Five Things We’ve Learned in our First Five Months of Full Time RV Life

This list makes it sound like we don’t love our camper and RV life. That’s not the case. We love our camper and our truck. It’s true we’ll love RV life more when it’s safe to travel again. But we are so grateful to be living our dream. 

However, it is true that you don’t know what you don’t know. Even after two years of research and lots of soul searching what we thought at the outset would work great for us turns out to maybe not be the best choices.

With that, here are five things we’ve learning from our first five months of full time RV life that we want to do differently.

  1. Our space is just a bit too small. Yes, we could get rid of more stuff. But honestly at some point minimalism transitions to austere which is not us. Our travel trailer is 24’4”. After living in her for five months, we agree that we would like to transition to a Class C motorhome in the neighborhood of 30’. It’s not that we want more stuff. We don’t. Truly. The clutter of having to stack things, leave things out on the counter that I would love to put away, having to shuffle things every time I get something out of the cabinet gets frustrating. 
  2. A dedicated bedroom with a door is a must. We chose a Murphy bed layout because we thought it made sense to not waste space on a room that is only used to sleep. We talked about having to go to bed and get up in the morning at the same time with the Murphy bed layout. We talked about the possible weirdness of our bed being in our living room. But after living in the space for five months we realize a dedicated bedroom is not a waste of space. Daniel sometimes likes to stay up later than I do. Right now he can’t really because our bed folds out into the living space. I must have some quiet time in the morning. I like to get up a little earlier than he does. With our current situation, that doesn’t work well at all. If this were a two week vacation, it would be fine. But living with our entire everything in one big room is not the best choice for us.
  3. Our next RV will be a motorhome. Not a huge one. We want a Class C around 30ish feet. We want to tow a small car. Don’t get me wrong. We love and are beyond grateful for our travel trailer and truck. Sometimes (most of the time) a small car is much more efficient than a big super duty truck once you’re at the campground and just driving around or going to the grocery. In a motorhome the dogs would be more comfortable on moving days instead of being cramped up in the backseat of the truck. 
  4. We need a dinette/desk/table. We need somewhere to work and to eat. We currently have nice folding trays to eat and to use as computer stations. It works. It’s not great. Our current set up is not even close to ergonomic. In all honesty, I’m not sure you could have a truly ergonomic workstation in a small RV. However, it can be much better than what we’re doing now. 
  5. Cleaning a smaller space is not necessarily easier. Yes, we have two medium-large dogs. Yes, they both shed. I really thought it would be easier to sweep and dust on the daily. Nope. It’s not. It does take less time, but there are all kinds of cracks and nooks and little tiny spaces hair can get into. And there’s no place for the dogs to go while I try to sweep up. I’m not sure how to make this better. We do need some type of very small vacuuming system. Although, I’m not sure where we would store it. 

Even with these five things we’d like to change, we wouldn’t change the choice to take a chance on full time RV life. We still think it’s the best way to live for us. I’m sure in five months I’ll have five more things I’ve learned. Every day brings something new, for sure.

■ Task list:
**A)** Write out the part of the RV life post that opens with the words containing "3. Our next" and closes with "we’re doing now.".
**B)** Carry on the post about five months of full-time RV life from the point where it stops.

■ Data block:
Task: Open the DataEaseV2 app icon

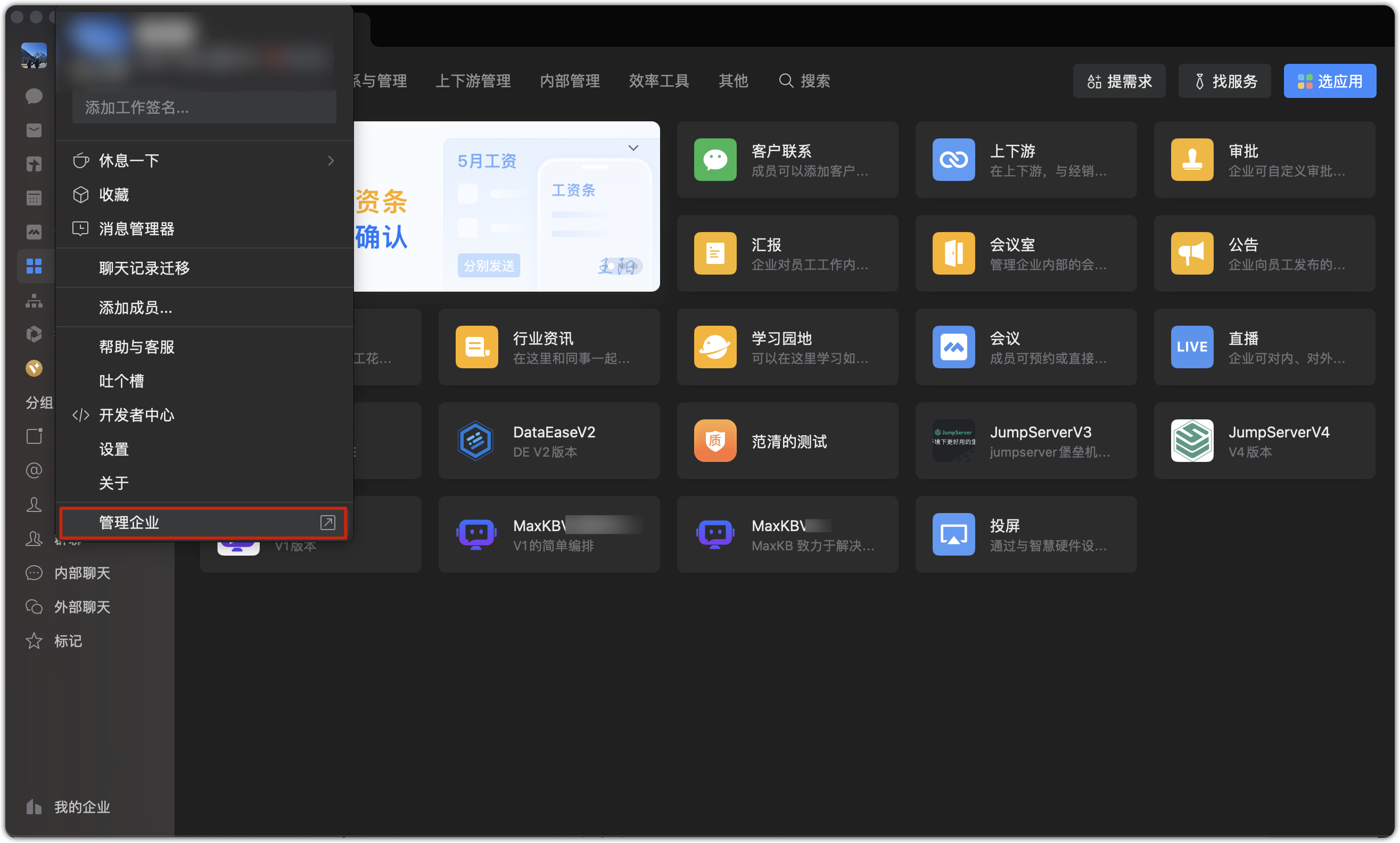Action: (x=476, y=441)
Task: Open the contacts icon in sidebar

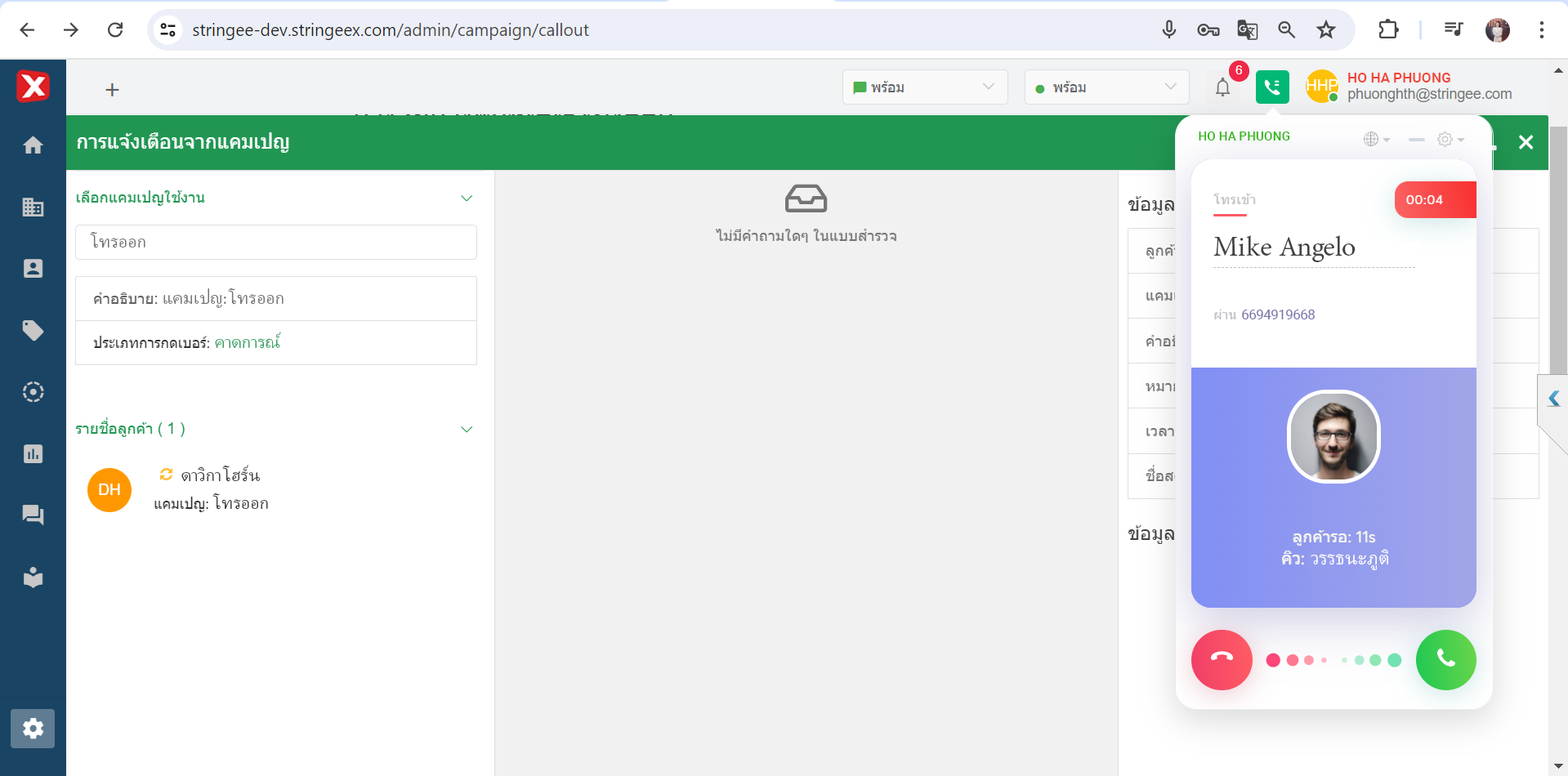Action: pyautogui.click(x=33, y=269)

■ Task-by-task answers:
**A)**
3. Our next RV will be a motorhome. Not a huge one. We want a Class C around 30ish feet. We want to tow a small car. Don’t get me wrong. We love and are beyond grateful for our travel trailer and truck. Sometimes (most of the time) a small car is much more efficient than a big super duty truck once you’re at the campground and just driving around or going to the grocery. In a motorhome the dogs would be more comfortable on moving days instead of being cramped up in the backseat of the truck. 
  4. We need a dinette/desk/table. We need somewhere to work and to eat. We currently have nice folding trays to eat and to use as computer stations. It works. It’s not great. Our current set up is not even close to ergonomic. In all honesty, I’m not sure you could have a truly ergonomic workstation in a small RV. However, it can be much better than what we’re doing now.

**B)**
Settling in to RV Life

Now that we’re a month into our full time RV life. We are starting to settle in to living in a very small travel trailer. We’re learning to deal with not having separate rooms, except for the bathroom, and not having a bed available all the time since we have a Murphy bed. Adjusting to constantly having a little bit of clutter is taking me a little more time. I would love to have a tiny bit more storage space, but we don’t. So we deal with it. I think we will cull more things as time goes and we realize what we don’t truly need.

The Instant Pot may become a casualty to space. I’ve used it on two occasions here at the campground. I don’t know that I will use it when we start boondocking. We’ll see. I’m honestly not sure that using it twice warrants keeping it even at the campground where electricity is not an issue. I love my Instant Pot, but when you live in less than 200 square feet it’s not really practical to keep unnecessary items you only use 2-3 times per month.

We’re still trying to find a rhythm to our days. We’ve started staying up later, until around 11 pm, and sleeping until we wake up, typically around 7:30 am. This morning I did set my alarm and got up at 6:30. I just wanted a little bit more morning.

Trying to navigate being self-employed and learning to freelance are sticking points as well. Maybe not really sticking points, but pain points, let’s say. We’re both working on things. Wheels turn slowly, however

I did set up our Patreon page. I hope that grows organically. It’s not super formal, just a place people who want to support us can. In return there are a few photos and bits of information available in the Patreon posts that I’m not sharing anywhere else.

One thing that we do need to find a solution for is our black holding tank. The black tank is where the toilet empties. We want a better solution than a traditional RV toilet and black tank. We bought a Thetford Porta-Potti, but have not installed it yet. Honestly, I’m holding out a bit because I kind of think I want a composting toilet. I’ve done so much research, but feel like I need to do more. It’s an important decision.

Over all, we are loving RV life and are excited about the future while enjoying each moment.

Living RV Life

August 7, 2020 we launched our RV life! We are excited, grateful, overwhelmed, exhausted, all the emotions all at once.

The overriding emotion, however, is a sense of humble gratitude that we have the opportunity to live our dream.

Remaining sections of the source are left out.